In turning our business around, we recognised the need to increase sales; developing $140m new prospects in 6 months and converting this into a 70% increase in first year revenue; a team effort combining the best disciplines of engineering design, manufacturing and service.
Our bids were close to perfect, including the right level of resource and materials. We worked closely with suppliers. We built and installed reliable equipment. We evaluated risk and included appropriate mitigation. Contractually, we offered tight, but fair terms, with appropriate warrantees.
A winning combination, you might think? Our engineering excellence played well with established customers. Our competitors knew our strengths. Our owners wanted positive cash flow. Lower cost new entrants challenged pricing. How did we all respond?

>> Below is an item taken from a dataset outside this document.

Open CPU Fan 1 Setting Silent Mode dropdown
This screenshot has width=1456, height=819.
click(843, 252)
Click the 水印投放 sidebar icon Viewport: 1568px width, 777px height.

Our excellent processes ensured that the original bid was profitable, commercially complete in every detail and would pass the scrutiny of the customer’s buyers and our board’s technical experts.
Our competitors took a different perspective of the project life-cycle. They submitted a lower initial price and were happy to run with negative cash flow for longer. Either through guile or incompetence, they might under-quote on engineering time or forget to include some items. They knew that by the time their work was incorporated into our customer’s large infrastructure project there would be many changes to the successful bid. They also knew that the initial project would be awarded to the lowest bidder and the changes in the years ahead would not be put out to re-tender.

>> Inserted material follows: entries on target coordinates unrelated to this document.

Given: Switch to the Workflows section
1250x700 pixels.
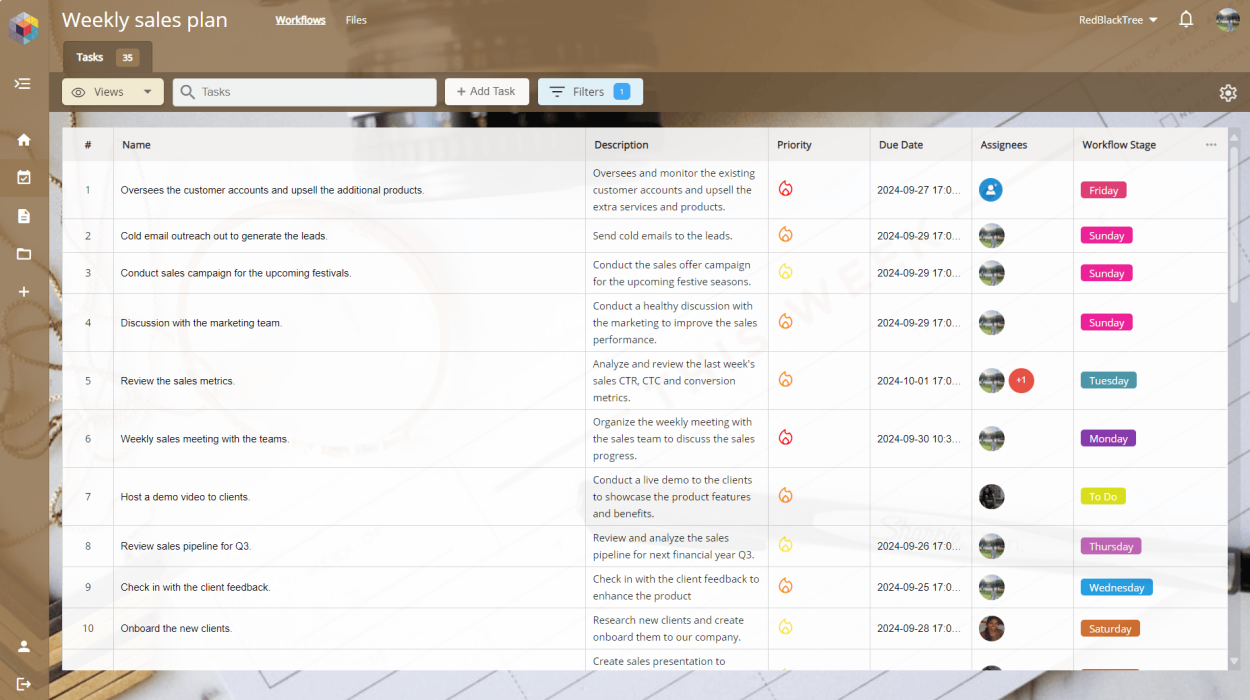Looking at the screenshot, I should pyautogui.click(x=300, y=19).
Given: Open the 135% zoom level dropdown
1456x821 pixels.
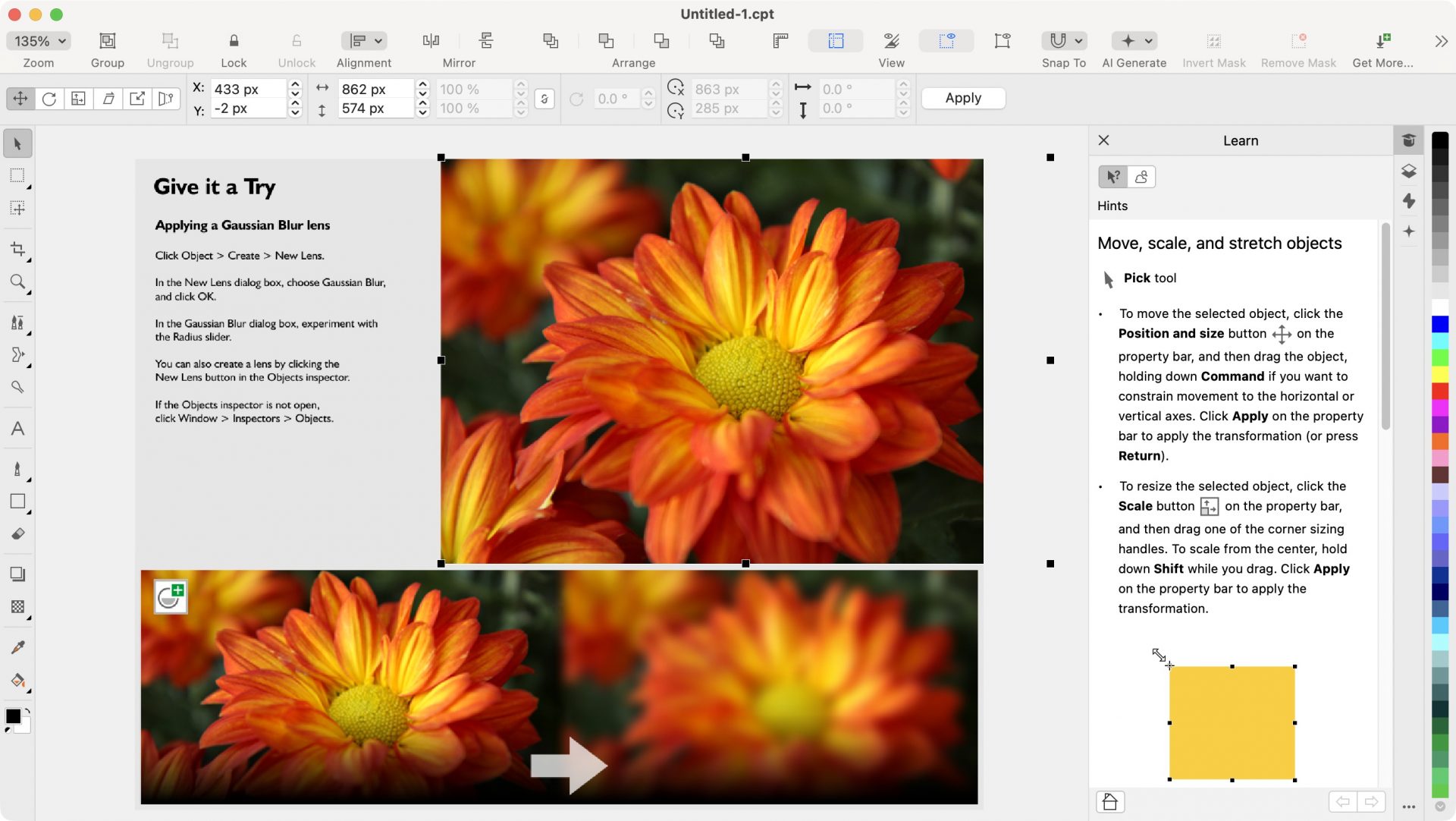Looking at the screenshot, I should coord(39,40).
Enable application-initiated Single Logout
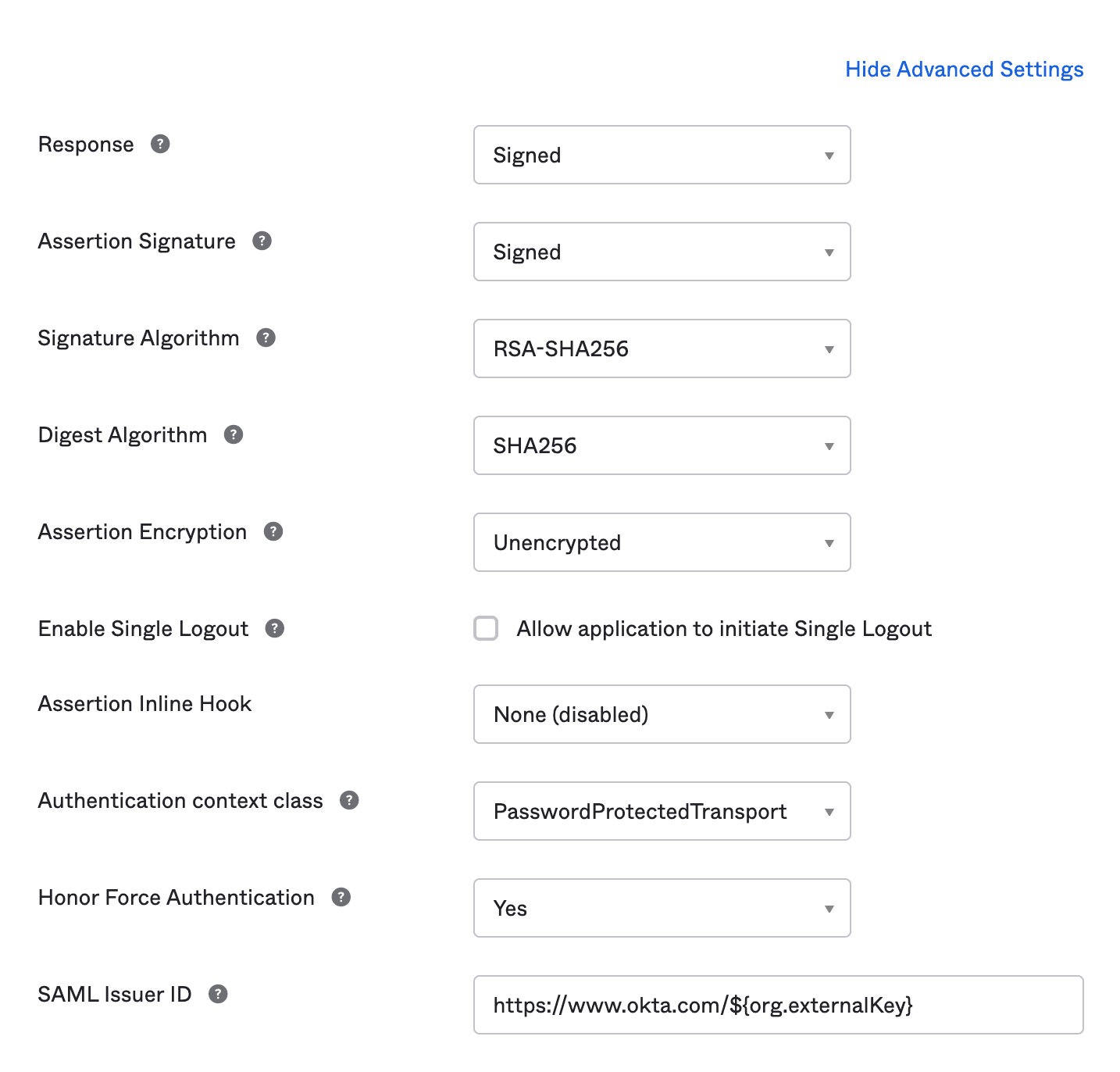The width and height of the screenshot is (1120, 1072). 486,628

Our competitors gambled on making money from the variations that would be requested later in the cycle. How were we aware of this behaviour? Large bids are opened publically by the awarding organisation. From the numbers read out, we got a quick sense of where competitors’ offers varied from our own. They worked on the presumption that they could correct any mistakes and add back profit via some of the many requested project variations. They knew that changes post project award were commonplace. Our owners, from a service and financial background, did not understand this.
We were sometimes outraged that our competitors acted with lower quality. They were prepared to manage risk and relationships later to ensure profit across the whole life-cycle of the project.
So, my advice to those who pride themselves on process excellence is this. Ensure that your processes are reviewed regularly against the needs of ALL those who benefit. Be aware that your unique selling points can be exploited. Keep your competitors guessing and your Board aware of what you are doing.
Feel free to push back on my observations and have a great week.